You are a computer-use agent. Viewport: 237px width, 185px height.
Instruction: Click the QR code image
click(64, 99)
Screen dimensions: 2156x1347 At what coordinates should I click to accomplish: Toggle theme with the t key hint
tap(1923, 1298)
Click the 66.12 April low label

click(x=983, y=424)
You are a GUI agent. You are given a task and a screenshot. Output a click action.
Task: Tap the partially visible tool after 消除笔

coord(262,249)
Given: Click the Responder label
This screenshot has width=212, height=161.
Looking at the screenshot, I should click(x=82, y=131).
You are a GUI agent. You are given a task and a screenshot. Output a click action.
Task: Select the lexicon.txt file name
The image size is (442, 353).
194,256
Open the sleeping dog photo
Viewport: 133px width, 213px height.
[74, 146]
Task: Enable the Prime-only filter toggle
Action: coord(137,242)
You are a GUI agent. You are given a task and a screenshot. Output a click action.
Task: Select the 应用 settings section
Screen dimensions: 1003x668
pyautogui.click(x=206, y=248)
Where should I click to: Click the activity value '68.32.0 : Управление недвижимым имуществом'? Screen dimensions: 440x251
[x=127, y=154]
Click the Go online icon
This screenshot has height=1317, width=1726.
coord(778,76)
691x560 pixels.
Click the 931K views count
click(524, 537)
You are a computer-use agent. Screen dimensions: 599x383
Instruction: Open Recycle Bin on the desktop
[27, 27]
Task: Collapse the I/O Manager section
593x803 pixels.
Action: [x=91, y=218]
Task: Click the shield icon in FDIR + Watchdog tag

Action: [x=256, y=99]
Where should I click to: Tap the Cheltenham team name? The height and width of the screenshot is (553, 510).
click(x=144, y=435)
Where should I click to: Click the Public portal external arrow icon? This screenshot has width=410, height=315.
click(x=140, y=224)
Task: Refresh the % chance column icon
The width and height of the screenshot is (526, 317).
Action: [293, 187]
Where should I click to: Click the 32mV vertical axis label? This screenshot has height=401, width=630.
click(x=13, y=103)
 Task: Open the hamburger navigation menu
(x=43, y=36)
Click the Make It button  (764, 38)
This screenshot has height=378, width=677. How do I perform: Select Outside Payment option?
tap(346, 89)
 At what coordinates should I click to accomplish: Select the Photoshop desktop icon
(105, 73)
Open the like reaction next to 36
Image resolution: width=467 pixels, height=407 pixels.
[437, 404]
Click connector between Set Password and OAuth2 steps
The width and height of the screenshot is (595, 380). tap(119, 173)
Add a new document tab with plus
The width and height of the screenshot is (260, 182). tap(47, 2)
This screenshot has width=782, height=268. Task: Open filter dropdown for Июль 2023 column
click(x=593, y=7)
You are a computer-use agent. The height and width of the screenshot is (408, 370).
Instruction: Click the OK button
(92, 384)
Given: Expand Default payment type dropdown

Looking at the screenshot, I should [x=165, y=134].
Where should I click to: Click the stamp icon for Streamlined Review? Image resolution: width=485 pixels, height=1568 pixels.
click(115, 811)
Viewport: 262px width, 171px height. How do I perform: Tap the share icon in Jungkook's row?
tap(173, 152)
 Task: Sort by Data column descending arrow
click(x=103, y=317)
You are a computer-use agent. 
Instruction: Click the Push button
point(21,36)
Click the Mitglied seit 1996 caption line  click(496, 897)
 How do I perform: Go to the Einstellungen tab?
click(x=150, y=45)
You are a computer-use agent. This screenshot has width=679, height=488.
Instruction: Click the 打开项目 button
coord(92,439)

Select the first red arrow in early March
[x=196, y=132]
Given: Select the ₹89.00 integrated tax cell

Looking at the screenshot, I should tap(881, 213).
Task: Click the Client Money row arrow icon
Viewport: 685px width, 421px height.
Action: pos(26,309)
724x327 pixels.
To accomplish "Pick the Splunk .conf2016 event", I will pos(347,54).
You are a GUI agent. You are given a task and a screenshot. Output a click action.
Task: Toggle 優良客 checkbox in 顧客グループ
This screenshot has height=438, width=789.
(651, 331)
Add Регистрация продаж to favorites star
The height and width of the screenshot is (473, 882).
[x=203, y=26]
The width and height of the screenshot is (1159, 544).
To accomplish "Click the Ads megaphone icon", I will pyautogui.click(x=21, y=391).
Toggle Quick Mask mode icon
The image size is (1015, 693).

### Exercise aim
Recast the listing above as a JSON list of strings, with one string for each line and every blank line left out.

### Final result
[
  "You are a computer-use agent. Viewport: 237px width, 185px height.",
  "Instruction: Click the QR code image",
  "click(64, 99)",
  "Screen dimensions: 2156x1347 At what coordinates should I click to accomplish: Toggle theme with the t key hint",
  "tap(1923, 1298)",
  "Click the 66.12 April low label",
  "click(x=983, y=424)",
  "You are a GUI agent. You are given a task and a screenshot. Output a click action.",
  "Task: Tap the partially visible tool after 消除笔",
  "coord(262,249)",
  "Given: Click the Responder label",
  "This screenshot has width=212, height=161.",
  "Looking at the screenshot, I should click(x=82, y=131).",
  "You are a GUI agent. You are given a task and a screenshot. Output a click action.",
  "Task: Select the lexicon.txt file name",
  "The image size is (442, 353).",
  "194,256",
  "Open the sleeping dog photo",
  "Viewport: 133px width, 213px height.",
  "[74, 146]",
  "Task: Enable the Prime-only filter toggle",
  "Action: coord(137,242)",
  "You are a GUI agent. You are given a task and a screenshot. Output a click action.",
  "Task: Select the 应用 settings section",
  "Screen dimensions: 1003x668",
  "pyautogui.click(x=206, y=248)",
  "Where should I click to: Click the activity value '68.32.0 : Управление недвижимым имуществом'? Screen dimensions: 440x251",
  "[x=127, y=154]",
  "Click the Go online icon",
  "This screenshot has height=1317, width=1726.",
  "coord(778,76)",
  "691x560 pixels.",
  "Click the 931K views count",
  "click(524, 537)",
  "You are a computer-use agent. Screen dimensions: 599x383",
  "Instruction: Open Recycle Bin on the desktop",
  "[27, 27]",
  "Task: Collapse the I/O Manager section",
  "593x803 pixels.",
  "Action: [x=91, y=218]",
  "Task: Click the shield icon in FDIR + Watchdog tag",
  "Action: [x=256, y=99]",
  "Where should I click to: Tap the Cheltenham team name? The height and width of the screenshot is (553, 510).",
  "click(x=144, y=435)",
  "Where should I click to: Click the Public portal external arrow icon? This screenshot has width=410, height=315.",
  "click(x=140, y=224)",
  "Task: Refresh the % chance column icon",
  "The width and height of the screenshot is (526, 317).",
  "Action: [293, 187]",
  "Where should I click to: Click the 32mV vertical axis label? This screenshot has height=401, width=630.",
  "click(x=13, y=103)",
  " Task: Open the hamburger navigation menu",
  "(x=43, y=36)",
  "Click the Make It button  (764, 38)",
  "This screenshot has height=378, width=677. How do I perform: Select Outside Payment option?",
  "tap(346, 89)",
  " At what coordinates should I click to accomplish: Select the Photoshop desktop icon",
  "(105, 73)",
  "Open the like reaction next to 36",
  "Image resolution: width=467 pixels, height=407 pixels.",
  "[437, 404]",
  "Click connector between Set Password and OAuth2 steps",
  "The width and height of the screenshot is (595, 380). tap(119, 173)",
  "Add a new document tab with plus",
  "The width and height of the screenshot is (260, 182). tap(47, 2)",
  "This screenshot has width=782, height=268. Task: Open filter dropdown for Июль 2023 column",
  "click(x=593, y=7)",
  "You are a computer-use agent. The height and width of the screenshot is (408, 370).",
  "Instruction: Click the OK button",
  "(92, 384)",
  "Given: Expand Default payment type dropdown",
  "Looking at the screenshot, I should [x=165, y=134].",
  "Where should I click to: Click the stamp icon for Streamlined Review? Image resolution: width=485 pixels, height=1568 pixels.",
  "click(115, 811)",
  "Viewport: 262px width, 171px height. How do I perform: Tap the share icon in Jungkook's row?",
  "tap(173, 152)",
  " Task: Sort by Data column descending arrow",
  "click(x=103, y=317)",
  "You are a computer-use agent. ",
  "Instruction: Click the Push button",
  "point(21,36)",
  "Click the Mitglied seit 1996 caption line  click(496, 897)",
  " How do I perform: Go to the Einstellungen tab?",
  "click(x=150, y=45)",
  "You are a computer-use agent. This screenshot has width=679, height=488.",
  "Instruction: Click the 打开项目 button",
  "coord(92,439)",
  "Select the first red arrow in early March",
  "[x=196, y=132]",
  "Given: Select the ₹89.00 integrated tax cell",
  "Looking at the screenshot, I should tap(881, 213).",
  "Task: Click the Client Money row arrow icon",
  "Viewport: 685px width, 421px height.",
  "Action: pos(26,309)",
  "724x327 pixels.",
  "To accomplish \"Pick the Splunk .conf2016 event\", I will pos(347,54).",
  "You are a GUI agent. You are given a task and a screenshot. Output a click action.",
  "Task: Toggle 優良客 checkbox in 顧客グループ",
  "This screenshot has height=438, width=789.",
  "(651, 331)",
  "Add Регистрация продаж to favorites star",
  "The height and width of the screenshot is (473, 882).",
  "[x=203, y=26]",
  "The width and height of the screenshot is (1159, 544).",
  "To accomplish \"Click the Ads megaphone icon\", I will pyautogui.click(x=21, y=391).",
  "Toggle Quick Mask mode icon",
  "The image size is (1015, 693)."
]